I don't know if this applies to me -- if I have money, I spend it. But a new study says that people save more money when their goals fit their personality traits.


People whose savings goals align well with their dominant personality traits are more likely to save money, according to research published by the American Psychological Association, newswise.com reports. But the reason is simple. The study found that it's hard, and here's why: it requires people to overcome the psychological hurdle of making a sacrifice in the present to benefit themselves in the future, says newswise.com.


In October 2022, the Bureau of Economic Analysis reported Americans save just 2.3% of their income, the lowest in nearly two decades), according to newswise.com.


Many of us want to save more money. Researcher Sandra Matz, PhD, of Columbia University, and her colleagues Joe Gladstone, PhD, of the University of Colorado at Boulder, and Robert Farrokhnia, PhD, of Columbia University, looked into whether aligning people’s savings goals to their personality traits might make it easier for them to save.


Previous research by Matz and Gladstone found that people high in agreeableness -- or "nice people" don’t value money.


“We tried to think of ways we could motivate agreeable people to save more,” the website quotes Matz. “Could we simply highlight how saving money would help them protect their loved ones? This suddenly makes money a means to an end that they care about.”


According to Gladstone, people who received the personality-tailored intervention were 3.57 times more likely to achieve the $100 savings target than those in the control condition, the study revealed.


More generally, researchers "hypothesized that some goals might be a better fit for people with certain personality traits compared with others. For example, a person high in conscientiousness might be more likely to plan for the future and thus more motivated to save for retirement," newswise explains.


Overall, in one test, the researchers found that people whose self-reported savings goals were a good fit for their personality traits had a bigger nest egg, on average, for both wealthy and less wealthy individuals. "Not surprisingly, people who earned more money had more savings, on average, but personality-goal fit explained about 5% of the variance in savings amount across all income levels," according to newswise.

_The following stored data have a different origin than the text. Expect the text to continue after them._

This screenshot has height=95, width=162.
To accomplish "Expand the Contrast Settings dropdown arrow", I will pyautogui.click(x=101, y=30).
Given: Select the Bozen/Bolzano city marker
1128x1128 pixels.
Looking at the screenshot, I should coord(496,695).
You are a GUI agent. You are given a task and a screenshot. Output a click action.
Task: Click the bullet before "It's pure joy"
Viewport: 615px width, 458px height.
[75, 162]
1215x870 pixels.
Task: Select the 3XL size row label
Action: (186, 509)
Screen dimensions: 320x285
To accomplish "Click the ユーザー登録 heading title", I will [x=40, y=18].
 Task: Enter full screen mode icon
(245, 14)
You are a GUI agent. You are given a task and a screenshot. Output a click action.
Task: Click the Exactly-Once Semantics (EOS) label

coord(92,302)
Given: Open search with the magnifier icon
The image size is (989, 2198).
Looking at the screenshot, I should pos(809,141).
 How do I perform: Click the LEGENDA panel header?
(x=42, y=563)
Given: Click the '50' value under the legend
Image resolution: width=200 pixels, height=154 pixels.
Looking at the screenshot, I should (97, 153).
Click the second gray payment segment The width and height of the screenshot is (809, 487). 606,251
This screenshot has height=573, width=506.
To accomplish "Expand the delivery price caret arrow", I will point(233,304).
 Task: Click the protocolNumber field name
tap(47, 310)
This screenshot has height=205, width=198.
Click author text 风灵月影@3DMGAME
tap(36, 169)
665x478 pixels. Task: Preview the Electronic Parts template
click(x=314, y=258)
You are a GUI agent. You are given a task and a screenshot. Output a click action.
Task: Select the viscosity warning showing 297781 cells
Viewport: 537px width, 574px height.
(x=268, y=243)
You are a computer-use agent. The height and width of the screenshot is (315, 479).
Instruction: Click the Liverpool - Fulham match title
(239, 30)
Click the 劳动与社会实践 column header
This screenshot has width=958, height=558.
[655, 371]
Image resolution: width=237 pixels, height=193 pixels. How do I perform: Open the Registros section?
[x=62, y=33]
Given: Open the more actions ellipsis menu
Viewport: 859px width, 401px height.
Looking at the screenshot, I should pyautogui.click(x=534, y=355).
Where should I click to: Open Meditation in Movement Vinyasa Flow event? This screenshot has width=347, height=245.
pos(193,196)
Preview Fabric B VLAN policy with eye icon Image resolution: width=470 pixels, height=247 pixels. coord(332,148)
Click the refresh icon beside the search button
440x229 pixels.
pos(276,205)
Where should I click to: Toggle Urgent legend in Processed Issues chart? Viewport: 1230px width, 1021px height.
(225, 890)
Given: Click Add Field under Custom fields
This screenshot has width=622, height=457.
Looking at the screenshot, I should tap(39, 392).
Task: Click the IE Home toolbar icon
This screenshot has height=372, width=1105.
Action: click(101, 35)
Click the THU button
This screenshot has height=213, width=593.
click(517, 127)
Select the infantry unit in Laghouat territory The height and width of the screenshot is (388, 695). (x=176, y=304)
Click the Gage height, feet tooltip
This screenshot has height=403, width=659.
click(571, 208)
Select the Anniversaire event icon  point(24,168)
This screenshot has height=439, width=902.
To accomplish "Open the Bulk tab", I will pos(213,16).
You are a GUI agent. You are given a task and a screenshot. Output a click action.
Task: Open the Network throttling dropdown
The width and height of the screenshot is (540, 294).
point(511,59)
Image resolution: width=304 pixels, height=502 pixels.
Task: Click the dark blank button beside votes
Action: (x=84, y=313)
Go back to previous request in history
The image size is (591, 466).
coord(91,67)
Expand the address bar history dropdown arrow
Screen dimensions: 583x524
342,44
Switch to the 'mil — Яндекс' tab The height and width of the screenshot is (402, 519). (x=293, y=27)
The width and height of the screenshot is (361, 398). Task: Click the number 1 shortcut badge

In another part of the study, each participant took a 30-item personality assessment, and then the researchers divided them into five groups. One group received five emails during the month encouraging them to save toward a goal that was a good fit with their most noticeable personality trait.


In yet another segment of the study, participants received emails with a goal mismatched to their personality type, and a third group received randomly selected goal messages. "A fourth group received emails with a generic message encouraging saving but no particular goal, and a fifth group did not receive any emails," the website notes.


For those who opened the emails (not all did), the researchers found that participants who received the personality-matched condition had the highest success rate, with 11.4% reaching the $100 savings goal. For those in the standard message group, only 7.42% had good results, and 7.46% in the random message group, and 7.85% in the personality-mismatched condition also did well.


Only 3.4% of those in the no-email control condition met the savings goal. Participants who were in the email groups but didn’t open their emails had about a 3% success rate.


So check out how you really feel about money to start saving more successfully.